■ Written problem
Retype the data exactly as it appears, everything from the line containing "How do I perform: Open row" down to the line containing "point(533,288)", including both of those lines.
======== Exercise inputs
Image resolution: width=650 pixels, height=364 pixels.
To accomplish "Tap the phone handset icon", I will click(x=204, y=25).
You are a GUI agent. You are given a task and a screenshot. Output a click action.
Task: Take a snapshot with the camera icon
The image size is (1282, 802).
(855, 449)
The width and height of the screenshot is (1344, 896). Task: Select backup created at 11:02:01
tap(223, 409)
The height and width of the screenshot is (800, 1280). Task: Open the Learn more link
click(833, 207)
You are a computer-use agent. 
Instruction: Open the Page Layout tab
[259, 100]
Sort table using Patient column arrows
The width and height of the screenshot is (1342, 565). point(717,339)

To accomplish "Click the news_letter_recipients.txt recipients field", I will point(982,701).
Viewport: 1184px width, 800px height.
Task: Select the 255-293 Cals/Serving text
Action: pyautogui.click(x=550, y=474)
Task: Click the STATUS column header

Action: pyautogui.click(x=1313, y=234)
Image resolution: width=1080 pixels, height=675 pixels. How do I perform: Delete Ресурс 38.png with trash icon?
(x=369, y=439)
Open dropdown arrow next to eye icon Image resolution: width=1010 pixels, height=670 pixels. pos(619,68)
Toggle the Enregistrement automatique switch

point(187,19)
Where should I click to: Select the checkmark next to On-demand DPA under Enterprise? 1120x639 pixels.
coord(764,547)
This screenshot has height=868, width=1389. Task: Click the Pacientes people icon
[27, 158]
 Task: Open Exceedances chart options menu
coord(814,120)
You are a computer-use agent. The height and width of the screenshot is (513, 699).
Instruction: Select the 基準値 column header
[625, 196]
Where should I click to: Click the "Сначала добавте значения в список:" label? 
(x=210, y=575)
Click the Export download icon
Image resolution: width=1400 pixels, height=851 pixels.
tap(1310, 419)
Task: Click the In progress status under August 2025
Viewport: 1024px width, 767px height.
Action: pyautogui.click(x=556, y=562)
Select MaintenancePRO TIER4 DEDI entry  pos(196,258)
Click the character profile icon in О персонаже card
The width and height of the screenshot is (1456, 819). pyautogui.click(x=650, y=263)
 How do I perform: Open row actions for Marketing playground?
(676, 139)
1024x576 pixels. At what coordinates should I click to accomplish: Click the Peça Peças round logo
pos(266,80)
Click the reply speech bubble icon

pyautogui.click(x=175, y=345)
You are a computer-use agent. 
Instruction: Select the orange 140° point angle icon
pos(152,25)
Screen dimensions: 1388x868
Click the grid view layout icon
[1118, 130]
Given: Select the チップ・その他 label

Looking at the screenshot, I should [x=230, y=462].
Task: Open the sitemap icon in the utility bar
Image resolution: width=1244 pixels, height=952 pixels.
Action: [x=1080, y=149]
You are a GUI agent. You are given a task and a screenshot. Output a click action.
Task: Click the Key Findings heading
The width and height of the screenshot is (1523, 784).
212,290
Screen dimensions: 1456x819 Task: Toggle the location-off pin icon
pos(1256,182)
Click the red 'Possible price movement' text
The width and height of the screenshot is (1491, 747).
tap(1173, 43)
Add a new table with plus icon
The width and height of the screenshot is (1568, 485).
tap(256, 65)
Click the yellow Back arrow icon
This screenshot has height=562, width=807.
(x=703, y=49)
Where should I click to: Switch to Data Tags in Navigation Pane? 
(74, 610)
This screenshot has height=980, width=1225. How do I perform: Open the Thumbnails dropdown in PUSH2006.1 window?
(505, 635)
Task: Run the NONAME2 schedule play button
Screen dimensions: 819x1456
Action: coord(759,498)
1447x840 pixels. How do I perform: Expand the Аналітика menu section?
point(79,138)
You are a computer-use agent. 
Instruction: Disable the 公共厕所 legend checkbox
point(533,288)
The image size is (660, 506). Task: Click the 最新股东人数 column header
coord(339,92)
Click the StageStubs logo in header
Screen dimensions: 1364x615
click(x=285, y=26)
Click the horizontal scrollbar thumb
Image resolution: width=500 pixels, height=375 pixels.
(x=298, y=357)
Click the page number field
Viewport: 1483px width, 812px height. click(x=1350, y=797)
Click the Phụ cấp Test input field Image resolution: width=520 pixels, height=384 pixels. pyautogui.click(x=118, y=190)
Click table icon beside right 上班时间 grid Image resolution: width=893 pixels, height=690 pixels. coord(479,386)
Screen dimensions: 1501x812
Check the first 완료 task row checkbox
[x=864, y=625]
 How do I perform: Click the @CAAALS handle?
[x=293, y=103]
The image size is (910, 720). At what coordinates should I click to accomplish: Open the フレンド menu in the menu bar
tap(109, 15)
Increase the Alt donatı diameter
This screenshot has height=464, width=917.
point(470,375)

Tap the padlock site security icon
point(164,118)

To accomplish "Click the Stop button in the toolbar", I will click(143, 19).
================
■ Answer to the task
 How do I perform: Open row actions for Marketing playground?
(676, 139)
1024x576 pixels. At what coordinates should I click to accomplish: Click the Peça Peças round logo
pos(266,80)
Click the reply speech bubble icon

pyautogui.click(x=175, y=345)
You are a computer-use agent. 
Instruction: Select the orange 140° point angle icon
pos(152,25)
Screen dimensions: 1388x868
Click the grid view layout icon
[1118, 130]
Given: Select the チップ・その他 label

Looking at the screenshot, I should [x=230, y=462].
Task: Open the sitemap icon in the utility bar
Image resolution: width=1244 pixels, height=952 pixels.
Action: [x=1080, y=149]
You are a GUI agent. You are given a task and a screenshot. Output a click action.
Task: Click the Key Findings heading
The width and height of the screenshot is (1523, 784).
212,290
Screen dimensions: 1456x819 Task: Toggle the location-off pin icon
pos(1256,182)
Click the red 'Possible price movement' text
The width and height of the screenshot is (1491, 747).
tap(1173, 43)
Add a new table with plus icon
The width and height of the screenshot is (1568, 485).
tap(256, 65)
Click the yellow Back arrow icon
This screenshot has height=562, width=807.
(x=703, y=49)
Where should I click to: Switch to Data Tags in Navigation Pane? 
(74, 610)
This screenshot has height=980, width=1225. How do I perform: Open the Thumbnails dropdown in PUSH2006.1 window?
(505, 635)
Task: Run the NONAME2 schedule play button
Screen dimensions: 819x1456
Action: coord(759,498)
1447x840 pixels. How do I perform: Expand the Аналітика menu section?
point(79,138)
You are a computer-use agent. 
Instruction: Disable the 公共厕所 legend checkbox
point(533,288)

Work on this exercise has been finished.